Activity:
Lines before the one containing "Where should I" are not wanted; restate the rest below word for word, through the last line, but drop any pictures.
◇ ◇ ◇ ◇ ◇
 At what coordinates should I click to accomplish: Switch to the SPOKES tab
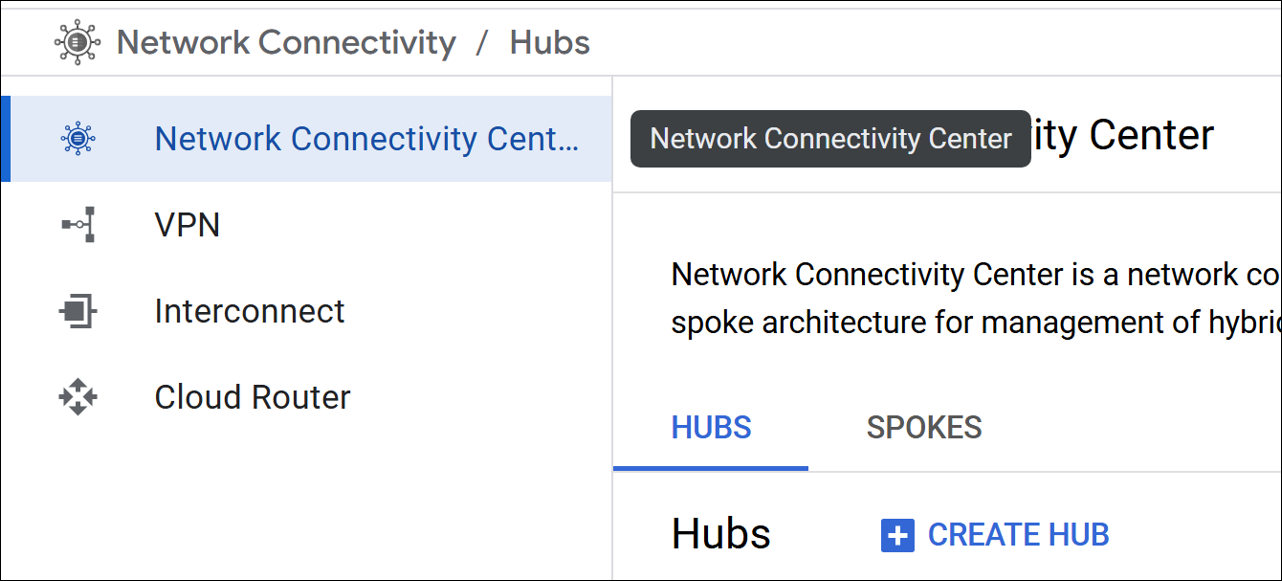(x=923, y=427)
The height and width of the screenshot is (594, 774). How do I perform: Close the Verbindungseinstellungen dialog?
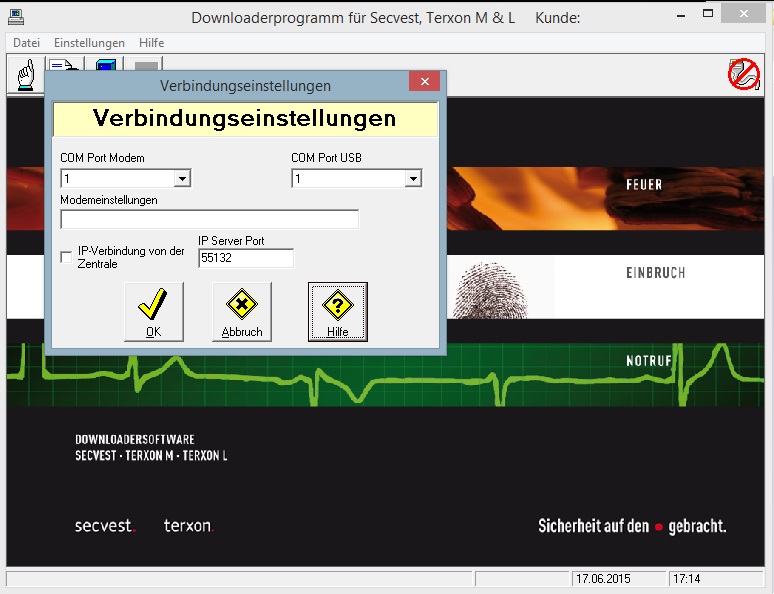tap(425, 82)
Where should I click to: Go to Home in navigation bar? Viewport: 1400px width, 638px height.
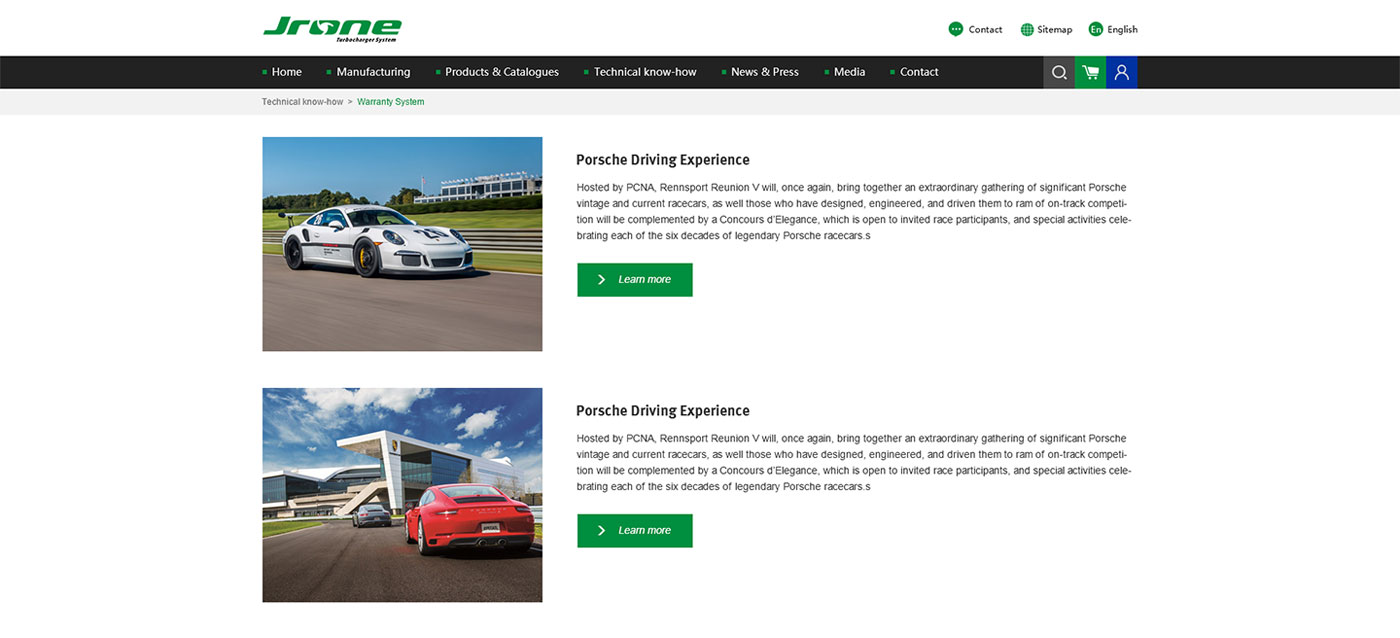pos(286,72)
◇ ◇ ◇ ◇ ◇
Answer to this task:
Where should I click to: Go to Home in navigation bar? Viewport: 1400px width, 638px height.
pos(286,72)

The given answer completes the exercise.